All things considered, Kentuckians would probably prefer that their Wildcats have been resurrected by an All-America who grew up shooting baskets at a tire rim in some Appalachian hollow. They would most likely rather have been led back from NCAA probation by a coach who speaks in courtly tones and stains the postgame stat sheet with his bourbon glass. Instead, a couple of guys from the core of the Big Apple took the Wildcats to within a buzzer-beating shot of the Final Four last spring in Kentucky's first season out of the hoosegow, and have now brought them to the top of SI's preseason rankings. And that, Kentuckians agree, is quite O.K.... all things considered.
Jamal Mashburn, the Wildcats' 6'8", 240-pound forward, didn't merely learn the game in New York City. He learned it in an environment archetypally opposite from every Kentucky hoop-shootin' scene you've ever imagined—Harlem's legendary Holcombe Rucker Memorial Playground, only a block from the housing project Mashburn grew up in. As for Rick Pitino, who came to Lexington in 1989 after two seasons with the New York Knicks, the Kentucky coach sometimes wonders if he shouldn't conduct postgame press conferences through an interpreter. "If I'm talking with someone down here, 90 percent of the conversation consists of us saying 'Excuse me?' to each other," he says. "I can't understand them, and they can't understand me back."
Mashburn has the same problem. "Especially," he says, "when they put that stuff in their mouths. You know, when they spit in their cups?"

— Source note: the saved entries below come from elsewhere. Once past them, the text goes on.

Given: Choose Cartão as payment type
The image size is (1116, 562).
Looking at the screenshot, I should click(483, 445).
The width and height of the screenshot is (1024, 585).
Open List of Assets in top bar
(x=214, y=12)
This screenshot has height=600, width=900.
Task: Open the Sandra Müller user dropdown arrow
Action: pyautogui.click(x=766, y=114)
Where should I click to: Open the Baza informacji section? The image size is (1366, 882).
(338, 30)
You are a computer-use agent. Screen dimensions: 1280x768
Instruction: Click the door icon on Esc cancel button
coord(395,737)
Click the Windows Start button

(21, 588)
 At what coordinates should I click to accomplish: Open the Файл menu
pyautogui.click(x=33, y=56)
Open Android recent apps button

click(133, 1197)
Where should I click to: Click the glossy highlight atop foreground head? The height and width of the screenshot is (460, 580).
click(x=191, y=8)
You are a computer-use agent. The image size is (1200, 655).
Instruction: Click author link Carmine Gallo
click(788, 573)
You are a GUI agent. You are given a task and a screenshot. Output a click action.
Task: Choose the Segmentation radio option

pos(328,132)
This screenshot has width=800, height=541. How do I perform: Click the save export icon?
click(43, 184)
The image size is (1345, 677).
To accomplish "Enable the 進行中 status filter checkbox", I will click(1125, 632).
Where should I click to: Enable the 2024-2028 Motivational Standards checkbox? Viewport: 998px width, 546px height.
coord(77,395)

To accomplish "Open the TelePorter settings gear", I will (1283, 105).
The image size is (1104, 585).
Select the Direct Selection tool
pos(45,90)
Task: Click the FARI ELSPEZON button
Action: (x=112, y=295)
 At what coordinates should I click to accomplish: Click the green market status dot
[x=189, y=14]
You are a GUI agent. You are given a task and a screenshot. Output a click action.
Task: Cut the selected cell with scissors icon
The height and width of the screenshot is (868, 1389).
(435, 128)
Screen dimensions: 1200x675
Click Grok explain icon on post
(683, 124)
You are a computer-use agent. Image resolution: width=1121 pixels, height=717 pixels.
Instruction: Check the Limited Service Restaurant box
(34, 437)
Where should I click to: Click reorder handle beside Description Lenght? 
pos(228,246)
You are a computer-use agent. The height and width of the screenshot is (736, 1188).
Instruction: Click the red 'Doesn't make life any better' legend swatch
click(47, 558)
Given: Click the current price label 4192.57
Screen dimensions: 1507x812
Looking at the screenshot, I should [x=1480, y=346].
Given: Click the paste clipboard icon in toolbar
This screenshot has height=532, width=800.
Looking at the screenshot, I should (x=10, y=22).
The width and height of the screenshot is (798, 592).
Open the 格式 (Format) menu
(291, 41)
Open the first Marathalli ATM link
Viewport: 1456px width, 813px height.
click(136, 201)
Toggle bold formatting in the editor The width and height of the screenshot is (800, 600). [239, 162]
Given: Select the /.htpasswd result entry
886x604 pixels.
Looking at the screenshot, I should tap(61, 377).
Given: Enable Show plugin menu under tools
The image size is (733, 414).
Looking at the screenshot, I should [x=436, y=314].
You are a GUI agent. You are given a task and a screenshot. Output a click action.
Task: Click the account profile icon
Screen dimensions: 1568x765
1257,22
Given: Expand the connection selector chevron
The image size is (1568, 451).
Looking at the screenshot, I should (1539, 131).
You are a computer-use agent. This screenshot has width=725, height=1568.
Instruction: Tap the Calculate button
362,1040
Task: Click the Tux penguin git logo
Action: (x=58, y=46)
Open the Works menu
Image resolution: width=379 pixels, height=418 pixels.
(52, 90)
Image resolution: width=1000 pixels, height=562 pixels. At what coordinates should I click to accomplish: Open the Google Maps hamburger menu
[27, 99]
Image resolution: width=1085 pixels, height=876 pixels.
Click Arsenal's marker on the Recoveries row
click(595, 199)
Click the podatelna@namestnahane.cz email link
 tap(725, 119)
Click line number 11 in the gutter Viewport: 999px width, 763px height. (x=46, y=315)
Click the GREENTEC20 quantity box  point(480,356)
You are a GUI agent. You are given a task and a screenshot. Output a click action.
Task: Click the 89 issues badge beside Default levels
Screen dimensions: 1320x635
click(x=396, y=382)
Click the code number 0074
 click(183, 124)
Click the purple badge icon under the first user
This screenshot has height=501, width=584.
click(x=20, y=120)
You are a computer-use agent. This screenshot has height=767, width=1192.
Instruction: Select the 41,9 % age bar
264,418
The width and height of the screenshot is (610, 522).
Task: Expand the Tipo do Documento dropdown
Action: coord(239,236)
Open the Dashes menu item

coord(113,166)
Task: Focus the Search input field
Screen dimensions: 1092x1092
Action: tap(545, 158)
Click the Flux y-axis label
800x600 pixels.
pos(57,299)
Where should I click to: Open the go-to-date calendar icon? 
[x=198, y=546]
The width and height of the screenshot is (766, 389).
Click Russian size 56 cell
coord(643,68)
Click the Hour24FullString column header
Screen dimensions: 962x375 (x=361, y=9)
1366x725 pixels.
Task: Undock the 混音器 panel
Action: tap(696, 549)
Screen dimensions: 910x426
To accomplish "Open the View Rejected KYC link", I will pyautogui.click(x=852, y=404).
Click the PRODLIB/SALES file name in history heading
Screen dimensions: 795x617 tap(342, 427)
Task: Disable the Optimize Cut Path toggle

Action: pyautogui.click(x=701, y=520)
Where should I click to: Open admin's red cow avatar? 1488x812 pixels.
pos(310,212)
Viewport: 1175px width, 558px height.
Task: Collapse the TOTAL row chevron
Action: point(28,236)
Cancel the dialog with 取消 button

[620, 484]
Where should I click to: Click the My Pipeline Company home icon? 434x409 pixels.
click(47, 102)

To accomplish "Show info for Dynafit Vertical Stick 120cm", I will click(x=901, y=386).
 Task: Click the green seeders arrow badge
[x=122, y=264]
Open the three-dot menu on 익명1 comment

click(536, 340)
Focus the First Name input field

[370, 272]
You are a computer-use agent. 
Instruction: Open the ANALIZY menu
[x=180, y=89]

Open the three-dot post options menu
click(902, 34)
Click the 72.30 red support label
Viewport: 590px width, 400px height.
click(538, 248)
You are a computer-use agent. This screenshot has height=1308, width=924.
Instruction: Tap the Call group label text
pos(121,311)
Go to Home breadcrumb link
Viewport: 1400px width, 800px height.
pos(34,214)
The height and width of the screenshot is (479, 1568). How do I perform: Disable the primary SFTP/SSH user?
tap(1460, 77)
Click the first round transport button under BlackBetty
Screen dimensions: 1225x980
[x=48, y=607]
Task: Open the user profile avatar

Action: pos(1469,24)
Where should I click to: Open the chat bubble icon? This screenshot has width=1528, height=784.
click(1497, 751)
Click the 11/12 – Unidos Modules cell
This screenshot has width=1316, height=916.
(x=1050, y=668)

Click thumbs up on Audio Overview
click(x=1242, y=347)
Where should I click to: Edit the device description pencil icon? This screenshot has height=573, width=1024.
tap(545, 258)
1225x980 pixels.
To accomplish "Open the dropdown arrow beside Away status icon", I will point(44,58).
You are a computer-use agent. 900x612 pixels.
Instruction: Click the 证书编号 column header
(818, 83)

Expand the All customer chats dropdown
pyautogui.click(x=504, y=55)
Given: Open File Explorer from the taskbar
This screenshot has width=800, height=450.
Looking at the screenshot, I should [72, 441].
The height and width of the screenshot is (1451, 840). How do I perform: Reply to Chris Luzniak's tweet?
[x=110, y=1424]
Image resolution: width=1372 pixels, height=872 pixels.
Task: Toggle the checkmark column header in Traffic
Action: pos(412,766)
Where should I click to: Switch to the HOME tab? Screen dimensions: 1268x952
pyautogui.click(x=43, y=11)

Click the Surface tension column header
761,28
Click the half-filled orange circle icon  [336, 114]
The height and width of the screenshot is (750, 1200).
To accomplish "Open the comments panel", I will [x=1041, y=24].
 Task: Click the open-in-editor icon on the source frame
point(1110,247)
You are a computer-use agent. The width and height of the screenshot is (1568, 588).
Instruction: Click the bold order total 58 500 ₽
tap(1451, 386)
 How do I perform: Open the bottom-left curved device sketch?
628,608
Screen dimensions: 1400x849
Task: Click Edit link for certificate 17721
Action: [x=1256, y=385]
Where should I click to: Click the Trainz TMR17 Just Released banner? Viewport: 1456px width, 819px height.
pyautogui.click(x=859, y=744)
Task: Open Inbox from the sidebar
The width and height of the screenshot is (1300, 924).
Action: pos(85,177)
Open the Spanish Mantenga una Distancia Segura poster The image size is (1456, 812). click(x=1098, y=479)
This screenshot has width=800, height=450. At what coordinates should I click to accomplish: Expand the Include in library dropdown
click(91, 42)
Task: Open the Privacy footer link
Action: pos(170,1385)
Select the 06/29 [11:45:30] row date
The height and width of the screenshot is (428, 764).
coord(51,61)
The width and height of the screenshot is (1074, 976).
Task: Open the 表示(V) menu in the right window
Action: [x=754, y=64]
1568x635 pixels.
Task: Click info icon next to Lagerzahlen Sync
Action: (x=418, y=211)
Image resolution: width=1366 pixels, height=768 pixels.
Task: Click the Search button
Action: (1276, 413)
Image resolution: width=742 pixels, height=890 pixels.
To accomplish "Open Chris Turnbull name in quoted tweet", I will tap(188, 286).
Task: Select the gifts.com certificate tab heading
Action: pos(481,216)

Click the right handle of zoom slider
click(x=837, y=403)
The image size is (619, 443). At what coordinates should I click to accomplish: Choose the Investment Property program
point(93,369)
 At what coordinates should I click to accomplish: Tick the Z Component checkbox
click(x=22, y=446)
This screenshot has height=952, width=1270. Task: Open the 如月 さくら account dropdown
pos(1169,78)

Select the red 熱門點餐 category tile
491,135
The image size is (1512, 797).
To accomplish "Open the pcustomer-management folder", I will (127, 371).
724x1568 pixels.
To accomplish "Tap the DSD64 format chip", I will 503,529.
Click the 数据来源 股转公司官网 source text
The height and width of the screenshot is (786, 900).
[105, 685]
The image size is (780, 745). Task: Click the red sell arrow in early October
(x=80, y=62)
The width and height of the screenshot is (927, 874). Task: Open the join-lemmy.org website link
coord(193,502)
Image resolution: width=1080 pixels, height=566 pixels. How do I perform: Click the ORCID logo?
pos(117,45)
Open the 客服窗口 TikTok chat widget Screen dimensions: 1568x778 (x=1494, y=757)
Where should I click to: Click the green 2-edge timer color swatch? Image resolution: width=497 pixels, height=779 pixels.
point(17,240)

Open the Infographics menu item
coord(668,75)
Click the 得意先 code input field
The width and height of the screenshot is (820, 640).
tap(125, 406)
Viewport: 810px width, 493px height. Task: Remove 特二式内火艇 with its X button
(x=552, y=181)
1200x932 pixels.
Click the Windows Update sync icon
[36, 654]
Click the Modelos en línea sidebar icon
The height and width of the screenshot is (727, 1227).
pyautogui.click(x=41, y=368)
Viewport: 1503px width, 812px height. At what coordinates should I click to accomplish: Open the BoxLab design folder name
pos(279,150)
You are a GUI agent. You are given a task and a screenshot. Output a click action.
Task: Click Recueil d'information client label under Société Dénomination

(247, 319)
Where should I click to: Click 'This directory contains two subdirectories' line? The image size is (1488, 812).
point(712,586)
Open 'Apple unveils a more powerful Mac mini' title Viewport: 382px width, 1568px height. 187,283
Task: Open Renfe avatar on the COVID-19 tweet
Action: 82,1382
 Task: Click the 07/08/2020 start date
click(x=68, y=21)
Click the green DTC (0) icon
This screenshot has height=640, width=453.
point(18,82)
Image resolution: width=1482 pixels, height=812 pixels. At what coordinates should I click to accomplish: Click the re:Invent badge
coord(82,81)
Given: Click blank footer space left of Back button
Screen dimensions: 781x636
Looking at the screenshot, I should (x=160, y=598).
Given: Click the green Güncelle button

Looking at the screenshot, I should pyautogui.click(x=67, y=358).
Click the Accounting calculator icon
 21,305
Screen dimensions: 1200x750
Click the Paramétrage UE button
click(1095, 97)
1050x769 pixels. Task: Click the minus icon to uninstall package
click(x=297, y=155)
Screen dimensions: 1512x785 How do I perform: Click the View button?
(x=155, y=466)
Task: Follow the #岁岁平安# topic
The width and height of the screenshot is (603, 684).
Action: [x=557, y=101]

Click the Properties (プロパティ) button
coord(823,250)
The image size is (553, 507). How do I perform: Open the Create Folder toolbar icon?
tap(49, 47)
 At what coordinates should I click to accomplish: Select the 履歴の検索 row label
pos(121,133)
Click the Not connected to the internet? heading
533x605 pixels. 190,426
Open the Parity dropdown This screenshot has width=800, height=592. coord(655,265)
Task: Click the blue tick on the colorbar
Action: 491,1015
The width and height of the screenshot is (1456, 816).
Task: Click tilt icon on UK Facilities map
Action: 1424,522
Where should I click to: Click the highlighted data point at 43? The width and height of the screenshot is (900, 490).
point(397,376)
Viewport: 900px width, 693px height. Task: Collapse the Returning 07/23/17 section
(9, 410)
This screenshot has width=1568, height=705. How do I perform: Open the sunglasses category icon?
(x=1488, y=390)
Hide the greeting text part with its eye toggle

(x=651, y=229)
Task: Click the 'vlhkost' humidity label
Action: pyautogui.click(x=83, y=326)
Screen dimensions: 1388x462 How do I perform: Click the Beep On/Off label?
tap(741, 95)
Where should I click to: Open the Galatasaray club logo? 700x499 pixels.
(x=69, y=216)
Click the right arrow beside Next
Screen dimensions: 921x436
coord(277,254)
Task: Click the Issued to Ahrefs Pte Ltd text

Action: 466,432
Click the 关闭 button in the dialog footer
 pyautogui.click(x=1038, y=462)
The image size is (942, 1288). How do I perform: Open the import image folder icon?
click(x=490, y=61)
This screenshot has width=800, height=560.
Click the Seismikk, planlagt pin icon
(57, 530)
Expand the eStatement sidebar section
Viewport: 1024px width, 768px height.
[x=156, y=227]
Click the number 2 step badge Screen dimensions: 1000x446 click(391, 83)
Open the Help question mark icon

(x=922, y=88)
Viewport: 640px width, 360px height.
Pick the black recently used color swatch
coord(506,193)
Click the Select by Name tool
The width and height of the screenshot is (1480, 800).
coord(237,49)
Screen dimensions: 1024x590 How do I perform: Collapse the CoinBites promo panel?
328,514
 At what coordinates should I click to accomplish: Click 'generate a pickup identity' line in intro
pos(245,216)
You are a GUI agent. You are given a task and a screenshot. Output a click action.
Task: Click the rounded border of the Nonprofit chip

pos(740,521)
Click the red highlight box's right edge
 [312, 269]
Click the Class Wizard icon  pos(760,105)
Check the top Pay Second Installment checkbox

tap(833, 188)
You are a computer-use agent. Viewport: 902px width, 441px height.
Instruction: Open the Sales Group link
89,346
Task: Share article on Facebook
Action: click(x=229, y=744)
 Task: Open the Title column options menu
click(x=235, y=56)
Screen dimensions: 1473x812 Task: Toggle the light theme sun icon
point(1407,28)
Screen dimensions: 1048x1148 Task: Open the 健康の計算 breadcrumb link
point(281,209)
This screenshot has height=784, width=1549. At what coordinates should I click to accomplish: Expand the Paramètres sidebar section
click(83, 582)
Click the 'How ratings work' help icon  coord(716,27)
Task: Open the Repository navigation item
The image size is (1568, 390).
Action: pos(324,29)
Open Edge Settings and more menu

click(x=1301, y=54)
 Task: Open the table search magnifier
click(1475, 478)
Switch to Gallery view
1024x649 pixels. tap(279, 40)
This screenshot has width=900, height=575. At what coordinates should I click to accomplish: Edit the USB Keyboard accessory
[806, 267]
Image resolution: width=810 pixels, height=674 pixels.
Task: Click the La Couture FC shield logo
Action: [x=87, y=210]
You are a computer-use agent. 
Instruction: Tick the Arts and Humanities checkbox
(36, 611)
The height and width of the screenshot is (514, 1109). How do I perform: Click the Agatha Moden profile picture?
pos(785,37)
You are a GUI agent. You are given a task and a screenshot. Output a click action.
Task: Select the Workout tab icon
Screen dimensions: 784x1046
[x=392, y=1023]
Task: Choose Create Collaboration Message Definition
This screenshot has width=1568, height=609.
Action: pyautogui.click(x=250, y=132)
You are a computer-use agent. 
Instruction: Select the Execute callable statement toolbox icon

In the Bluegrass it's widely feared that Pitino is forever one job offer away from skipping town, even as he pledges to serve out the four years left on his contract. Mashburn, as both player and coach acknowledge, is likely to be off to the NBA after this, his junior season. Call them carpetbaggers, but make that very welcome carpetbaggers after the Overnight-Envelope Hell that the Big Blue faithful have suffered. That nightmare began in 1988 when former Kentucky coach Eddie Sutton's assistant, Dwane Casey, was accused of sending $1,000 by Emery Air Freight to recruit Chris Mills. In the NCAA investigations that followed, the dark side of basketball in the commonwealth was uncovered—including an accusation that boosters had made illegal gifts to players and that 01 player had cheated on his ACT test. In the aftermath, Sutton resigned in disgrace, Mills transferred to Arizona, and Kentucky ended up on NCAA probation for three years.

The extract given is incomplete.